Please continue the page of Carl Jung quotations from his letters, picking up after its last line.

PAGE »
►

It [Individuation] does indeed, as you say, make considerable demands on our constitution. It goes to the very limit, but no further. ~Carl Jung, Letters Vol. II, Page 479.

Most people cannot reach their destinies anyway without a streak of craziness, and so long as they haven’t it is better not to exorcize their demons. ~Carl Jung, Letters Vol. II, Page 479.

I myself am deeply convinced of the basic analogy between physical and psychological discoveries. ~Carl Jung, Letters Vol. II, Page 470.

I have often discussed this problem with the late Prof. Pauli, who was also fascinated by what he called the mirror-reflection, causing the existence of two worlds which are really united in the speculum, the mirror, that is lying in the middle. ~Carl Jung, Letters Vol. II, Page 470

Without his emphasis on the dark side of man and the chaos of his chthonic desires, I could not have found access to the “Mysterium Coniunctionis.” ~Carl Jung, Letters Vol. II, Page 470.

Above all you cannot hope to “collaborate” in some way, for where in our time and our society would you find a person who knew how to express what your uniqueness alone can express? This is the jewel that must not get lost. ~Carl Jung, Letters Vol. II, Page 480.

Recognizing the shadow is what I call the apprentice piece, but making out with the anima is the masterpiece which not many can bring off. ~Carl Jung, Letters Vol. II, Page 481

The difference between the two kinds of thinking struck me a long time ago, and for my domestic use I have described the first kind as two-dimensional and the second kind as three-dimensional. ~Carl Jung, Letters Vol. II, Page 481.

◄

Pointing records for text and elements
►

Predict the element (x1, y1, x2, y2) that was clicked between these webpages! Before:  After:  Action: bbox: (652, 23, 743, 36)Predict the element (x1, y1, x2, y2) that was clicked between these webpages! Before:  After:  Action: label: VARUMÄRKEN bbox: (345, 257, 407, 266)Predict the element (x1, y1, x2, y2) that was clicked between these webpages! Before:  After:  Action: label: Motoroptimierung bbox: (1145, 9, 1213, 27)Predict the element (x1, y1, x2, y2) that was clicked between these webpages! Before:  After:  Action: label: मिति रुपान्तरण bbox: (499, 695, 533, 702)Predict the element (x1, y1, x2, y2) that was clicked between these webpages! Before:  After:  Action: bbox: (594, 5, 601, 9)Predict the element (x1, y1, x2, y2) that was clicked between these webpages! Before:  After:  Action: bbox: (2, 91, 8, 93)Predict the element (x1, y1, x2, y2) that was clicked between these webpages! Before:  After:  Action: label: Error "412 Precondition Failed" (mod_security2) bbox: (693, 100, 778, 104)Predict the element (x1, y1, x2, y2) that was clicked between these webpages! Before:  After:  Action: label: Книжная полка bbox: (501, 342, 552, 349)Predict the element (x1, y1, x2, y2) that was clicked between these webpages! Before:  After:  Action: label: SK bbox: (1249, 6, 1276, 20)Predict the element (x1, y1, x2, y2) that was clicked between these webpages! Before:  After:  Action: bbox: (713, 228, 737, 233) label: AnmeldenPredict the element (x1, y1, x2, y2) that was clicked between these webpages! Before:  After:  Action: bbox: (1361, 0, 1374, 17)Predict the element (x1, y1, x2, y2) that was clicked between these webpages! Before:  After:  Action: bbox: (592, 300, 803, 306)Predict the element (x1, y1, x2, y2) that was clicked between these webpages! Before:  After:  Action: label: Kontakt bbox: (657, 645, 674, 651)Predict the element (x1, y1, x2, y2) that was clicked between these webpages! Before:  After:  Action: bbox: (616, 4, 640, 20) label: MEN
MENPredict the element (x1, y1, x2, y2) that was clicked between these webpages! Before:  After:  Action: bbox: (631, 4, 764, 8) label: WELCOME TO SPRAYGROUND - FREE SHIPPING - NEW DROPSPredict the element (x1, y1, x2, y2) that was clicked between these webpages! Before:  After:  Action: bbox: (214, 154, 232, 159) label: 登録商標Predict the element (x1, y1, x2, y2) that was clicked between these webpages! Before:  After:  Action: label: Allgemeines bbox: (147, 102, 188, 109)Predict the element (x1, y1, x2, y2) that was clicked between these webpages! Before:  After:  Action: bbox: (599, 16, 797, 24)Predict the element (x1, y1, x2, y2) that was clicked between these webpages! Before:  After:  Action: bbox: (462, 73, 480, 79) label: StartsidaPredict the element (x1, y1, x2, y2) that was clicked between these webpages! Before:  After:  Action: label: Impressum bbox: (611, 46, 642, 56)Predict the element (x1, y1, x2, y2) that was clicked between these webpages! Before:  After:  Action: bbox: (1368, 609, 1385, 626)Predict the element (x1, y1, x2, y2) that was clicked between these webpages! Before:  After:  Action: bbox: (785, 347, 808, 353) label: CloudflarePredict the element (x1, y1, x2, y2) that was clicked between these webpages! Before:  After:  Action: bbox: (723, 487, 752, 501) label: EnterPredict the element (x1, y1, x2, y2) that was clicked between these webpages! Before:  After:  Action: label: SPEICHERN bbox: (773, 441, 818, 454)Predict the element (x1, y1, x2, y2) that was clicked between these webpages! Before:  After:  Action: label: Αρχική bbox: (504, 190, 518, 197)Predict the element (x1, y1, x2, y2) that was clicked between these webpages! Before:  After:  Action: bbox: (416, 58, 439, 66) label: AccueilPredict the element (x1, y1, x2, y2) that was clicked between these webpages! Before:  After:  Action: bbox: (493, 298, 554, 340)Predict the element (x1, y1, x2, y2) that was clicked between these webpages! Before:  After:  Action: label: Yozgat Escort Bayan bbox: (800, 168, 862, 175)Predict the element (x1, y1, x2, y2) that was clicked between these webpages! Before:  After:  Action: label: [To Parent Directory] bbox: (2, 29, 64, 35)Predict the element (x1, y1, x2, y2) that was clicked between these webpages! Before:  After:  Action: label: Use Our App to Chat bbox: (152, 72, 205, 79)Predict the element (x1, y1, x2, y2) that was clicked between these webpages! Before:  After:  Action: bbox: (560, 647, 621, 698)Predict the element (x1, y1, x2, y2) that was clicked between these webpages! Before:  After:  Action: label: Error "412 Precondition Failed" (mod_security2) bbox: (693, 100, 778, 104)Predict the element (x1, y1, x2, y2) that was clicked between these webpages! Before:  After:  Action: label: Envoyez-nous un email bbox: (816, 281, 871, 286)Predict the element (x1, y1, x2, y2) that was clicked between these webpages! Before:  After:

◄

ANSWER BELOW »
Paradoxically, as you rightly point out, this centre has to be created although it has always been there. ~Carl Jung, Letters Vol. II, Page 481.

Thank you for telling me about Ringbom’s book. [Graltempel und paradies, 1951] For several years now it has been in my wife’s library; she was engaged in a study of the Grail up to her death in 1955. ~Carl Jung, Letters Vol. II, Page 481.

I must call your attention to the fact that I cannot possibly tell you what a man who has enjoyed complete self-realization looks like, and what becomes of him. ~Carl Jung, Letters Vol. II, Page 474.

Before we strive after perfection, we ought to be able to live the ordinary man without self-mutilation. ~Carl Jung, Letters Vol. II, Page 474.

If anybody should find himself after his humble completion still left with a sufficient amount of energy, then he may begin his career as a saint. ~Carl Jung, Letters Vol. II, Page 475.

The distance between God and man is so great that Yahweh sees himself obliged to set up an embassy among men-the ambassador is his own son-and to deliver a missive to them (the gospel). ~Carl Jung, Letters Vol. II, Page 483.

The Jewish conception of the religious relationship with God as a legal contract (covenant!) gives way in the Christian conception to a love relationship, which is equally an aspect of the marriage with God. ~Carl Jung, Letters Vol. II, Page 483.

As a contrast to this Judaeo-Christian conception we have the totally alien views current in pagan antiquity: the gods are exalted men and embodiments of ever-present powers whose will and whose moods must be complied with. ~Carl Jung, Letters Vol. II, Page 483.

By “religion,” then, I mean a kind of attitude which takes careful and conscientious account of certain numinous feelings, ideas, and events and reflects upon them; and by “belief” or “creed” I mean an organized community which collectively professes a specific belief or a specific ethos and mode of behaviour. ~Carl Jung, Letters Vol. II, Page 484.

But if the believer without religion now thinks that he has got rid of mythology he is deceiving himself: he cannot get by without “myth.” ~Carl Jung, Letters Vol. II, Page 484.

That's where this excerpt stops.